Buffer Pool Manager 优化技术

  • Multiple Buffer Pools

DBMS 可以采用多个 Buffer Pool,这样可以减少 Latch 的争用,甚至可以通过局部性提高性能。下面两种方法本质上都是通过标识 Record 的局部信息,由 DBMS 自行选择使用哪个 Buffer Pool。

  • Pre-Fetching

在某些时刻,SQL 执行的是迭代操作,就可以在迭代操作的后几个 Page 提前读取到 Buffer Pool 中,借此来掩盖磁盘 IO 的延时,就像 Page 一直存放在内存中。

  • Scan Cursor Sharing

在某些扫描操作中,如果存在两个相同的扫描操作,可以将其二者的 Cursor 合并。例如下图中,Q1 先扫描了 Page 0、Page 1 和 Page 2。此时 Q2 才到来,它不需要从头 Page 0 继续扫描,而是和 Q1 共享 Cursor。当 Q1 继续扫完 Page 3、Page 4 和 Page 5,Q2 能继续利用 Cursor 从 Page 0 继续扫描。

  • Buffer Pool Bypass

当遇到大数据量的 Sequential Scan 时,如果将所需的所有 Pages 顺序存入 Buffer Pool,将会污染 Buffer Pool。因为这些 Pages 通常只使用一次,而它们的进入将导致一些可能在未来更需要的 Pages 被移除。所以一些 DBMS 做了相应的优化,在这种查询出现时,为它单独分配一块局部内存,将其对 Buffer Pool 的影响隔离。

  • Direct Disk IO

大部分磁盘操作都是通过系统调用完成,通常操作系统会维护自身的数据缓存,这就导致一份数据分别在操作系统和 DMBS 中被缓存两次。所以大多数 DBMS(除了 Postgres)都会使用直接 IO (O_DIRECT) 来告诉操作系统不要缓存这些数据。

Frame 替换策略

当 Buffer Pool 空间不足时,读入新的 Pages 必然需要 DBMS 从已经在 Buffer Pool 中的 Pages 选择一些移除,这个选择就由 Buffer Replacement Policies 负责完成。它的主要目标是:

  • Correctness:操作过程中要保证脏数据同步到 Disk
  • Accuracy:尽量选择不常用的 Pages 移除
  • Speed:决策要迅速,每次移除 Pages 都需要申请 Latch,使用太久将使得并发度下降
  • Meta-data overhead:决策所使用的元信息占用的量不能太大

缓冲池的分配策略决定了如何将缓冲池中的 Frame 分配给事务:

  • Global Policies(全局策略):全局策略是指那些为所有活跃事务做出决策的策略。这种策略会考虑系统中所有事务的需求和行为,以实现资源的最优分配。实现起来可能更复杂,需要更多的计算和协调。
  • Local Policies(局部策略):局部策略是指那些只为特定事务分配 Frame,而不考虑并发事务行为的策略。这种策略专注于单个事务的需求,可能会忽略其他事务的状态和需求。因为不需要考虑并发事务的影响,实现起来相对简单。

LRU

对每个 Page 维护一个最新访问时间戳,当 DBMS 需要淘汰一个 Page 时,选择访问时间距离现在最远的那个 Page。

Clock

Clock 算法是 LRU 的近似算法,它不需要每个 Page 维护一个时间戳,只需要为每个 Page 维护一个 bit。

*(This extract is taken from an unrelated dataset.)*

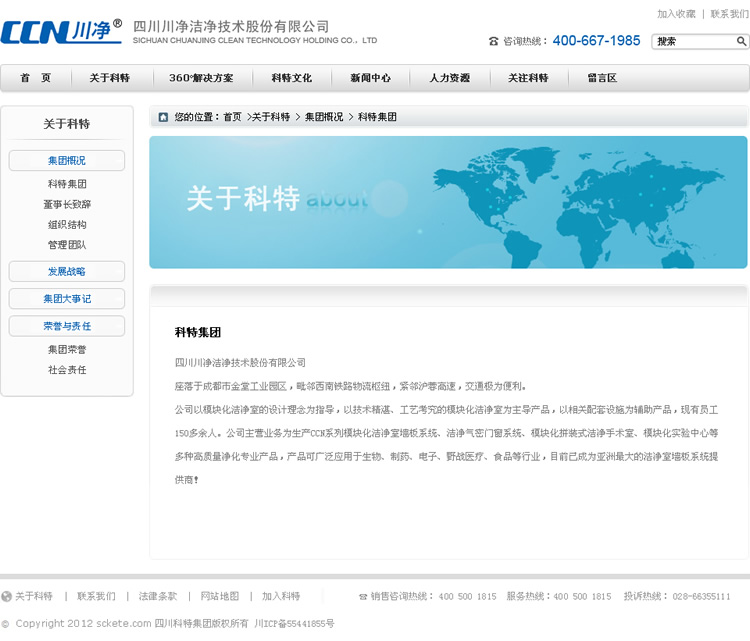Image resolution: width=750 pixels, height=641 pixels.
Task: Open 人力资源 from the navigation bar
Action: click(x=449, y=78)

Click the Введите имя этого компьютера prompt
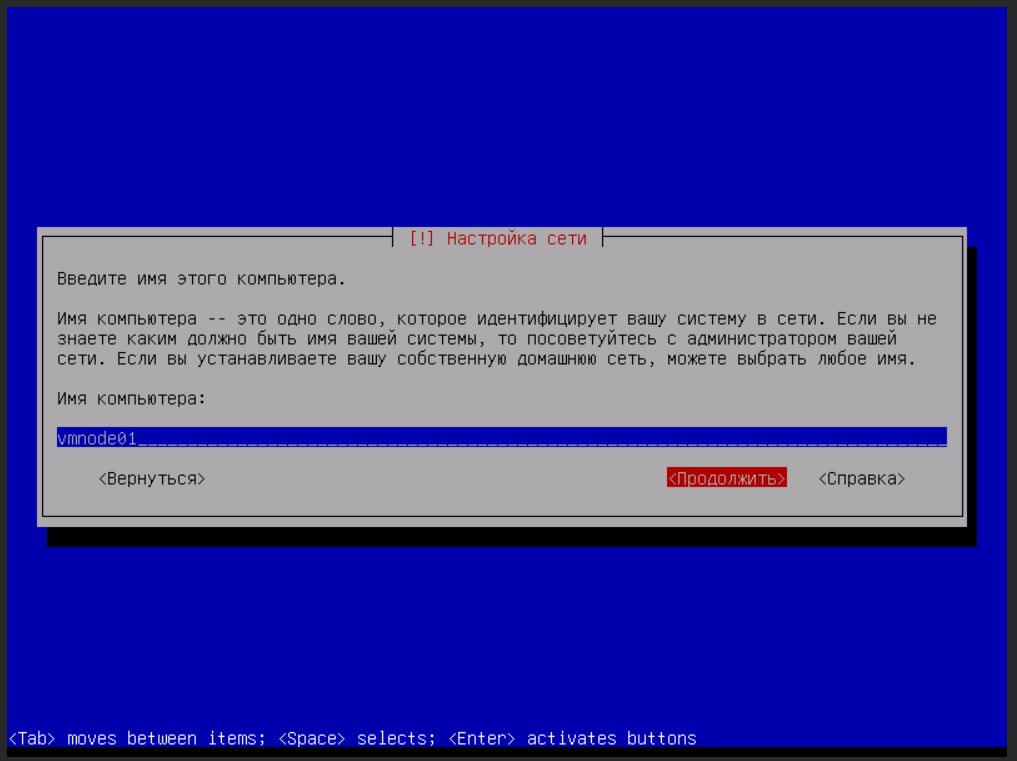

Clock 算法会像时钟一样循环访问每个 Page。每个 Page 进入时,置为 1。在需要淘汰一个 Page 时,如果 1 被扫描到,置 0;如果再被扫描到,就被淘汰。

Sequential Flooding

指在数据库的缓冲池中,由于顺序扫描操作,一次性加载了大量可能只会被访问一次的 Page,这导致缓冲池被这些 Page “污染”。LRU 和 Clock 算法都会出现这样的问题。

(导致最近被访问的 Page 实际上却是最不可能需要的 Page)

LRU-K

LRU-K 是一种改进的页面置换策略,它旨在解决传统 LRU 策略面对 Sequential Flooding 问题时的不足。LRU-K 跟踪 Page 过去 K 次访问的时间戳,意味着记录了 Page 访问历史的一个窗口。当 DBMS 尝试淘汰 Page 时,不仅要考虑时间戳的远近,还要考虑 Page 历史窗口的大小。

Localization

  • 跟踪查询访问的页面:为了实现本地化策略,DBMS 需要跟踪每个查询访问了哪些 Page。
  • 按事务/查询选择淘汰的 Page:本地化策略允许 DBMS 在每个事务或查询的基础上决定哪些 Page 应该被置换出缓冲池。这样可以针对每个查询的具体需求来优化淘汰策略。
  • 最小化缓冲池污染:通过为每个查询定制 Page 置换策略,本地化策略有助于减少查询之间对缓冲池的相互影响,从而降低一个查询对缓冲池的“污染”。

Priority Hints

在查询执行期间,DBMS 能够了解每个 Page 的上下文信息。基于对页面上下文的了解,可以帮助缓冲池更智能地决定哪些 Page 应该保留在内存中,哪些可以被置换出去。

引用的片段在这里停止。